233117

Computerspiel mit Gedanken steuern

02.01.2002 | 14:12 Uhr |

Göttinger Mediziner haben ein Computerspiel für hyperaktive Kinder entwickelt, das statt mit dem Joystick allein durch die Kraft der Gedanken gesteuert wird. Patienten mit Aufmerksamkeitsdefizit-Syndrom sollen dabei über Elektroden am Kopf die Zeichentrick-Maus aus der "Sendung mit der Maus" beim Stabhochsprung unterstützen.

Göttinger Mediziner haben ein Computerspiel für hyperaktive Kinder entwickelt, das statt mit dem Joystick allein durch die Kraft der Gedanken gesteuert wird.

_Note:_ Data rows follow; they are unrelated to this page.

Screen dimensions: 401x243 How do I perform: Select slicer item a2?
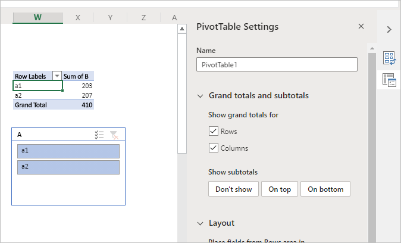pyautogui.click(x=68, y=167)
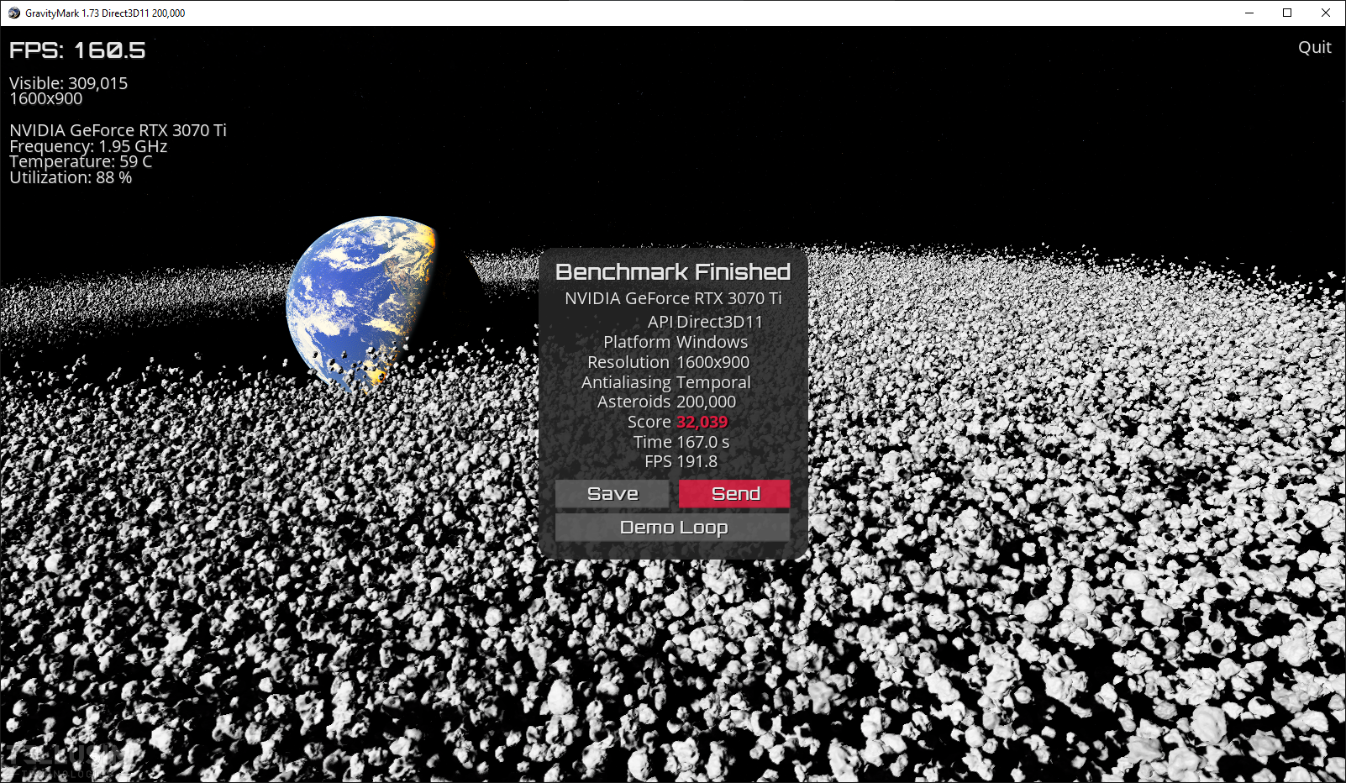Screen dimensions: 1346x783
Task: Click the GPU utilization 88 % readout
Action: click(71, 177)
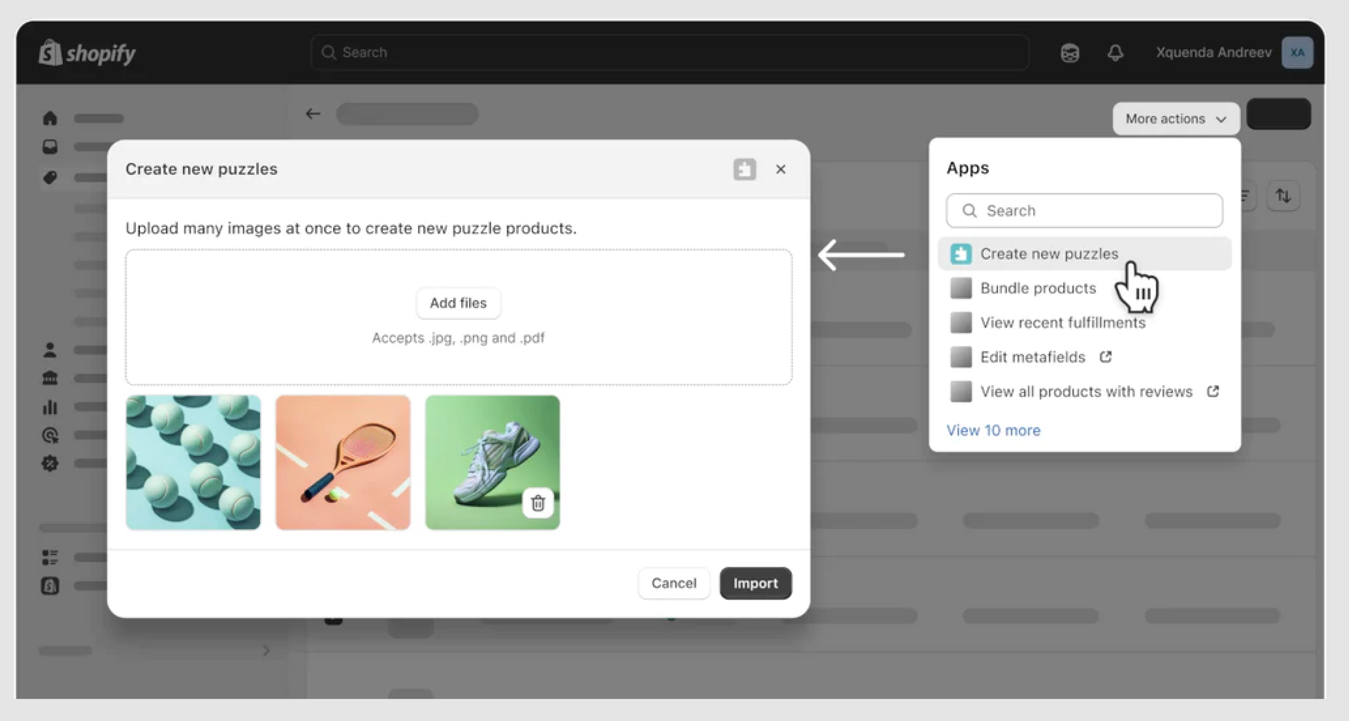Image resolution: width=1349 pixels, height=721 pixels.
Task: Click the notification bell icon
Action: (x=1115, y=52)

Patienten mit Aufmerksamkeitsdefizit-Syndrom (ADHS) sollen dabei über Elektroden am Kopf die Zeichentrick-Maus aus der "Sendung mit der Maus" beim Stabhochsprung unterstützen. Das Spiel trägt den eigenwilligen Namen "Göttinger Feedback" (Göfi).

Durch dieses so genannte Neurofeedback lernen die 8- bis 13-jährigen Kinder, ihre Gehirnströme bewusst zu verändern und sich auf diese Weise besser zu konzentrieren. Das berichtet die in Hamburg erscheinende Zeitschrift "National Geographic Deutschland" in ihrer Januarausgabe (S. 11).

Über die mit dem PC verbundenen Elektroden wird die Aktivität in bestimmten Gehirnzonen gemessen. Stellt sich nun ein Kind die Aufgabe in diesem Spiel vor, steigt in diesen Zonen die Gehirnaktivität messbar an. Ist die Konzentration stark genug, gelingt es der Maus, über ein Hindernis zu springen.

Ein roter Balken signalisiert dabei, ob die Konzentration hoch genug ist, ein blauer Balken hingegen zeigt dem Kind, dass seine Konzentration nachlässt. Diese Art der Therapie sei für viele junge Patienten eine willkommene Ergänzung zur traditionellen Behandlung mit Psychopharmaka, schreibt die Zeitschrift.

Über die Entstehung von ADHS gibt es bislang keine endgültige Klarheit. Die Schätzungen über die Zahl der Betroffenen schwanken stark. Sie liegen zwischen zwei und drei Prozent aller Kinder.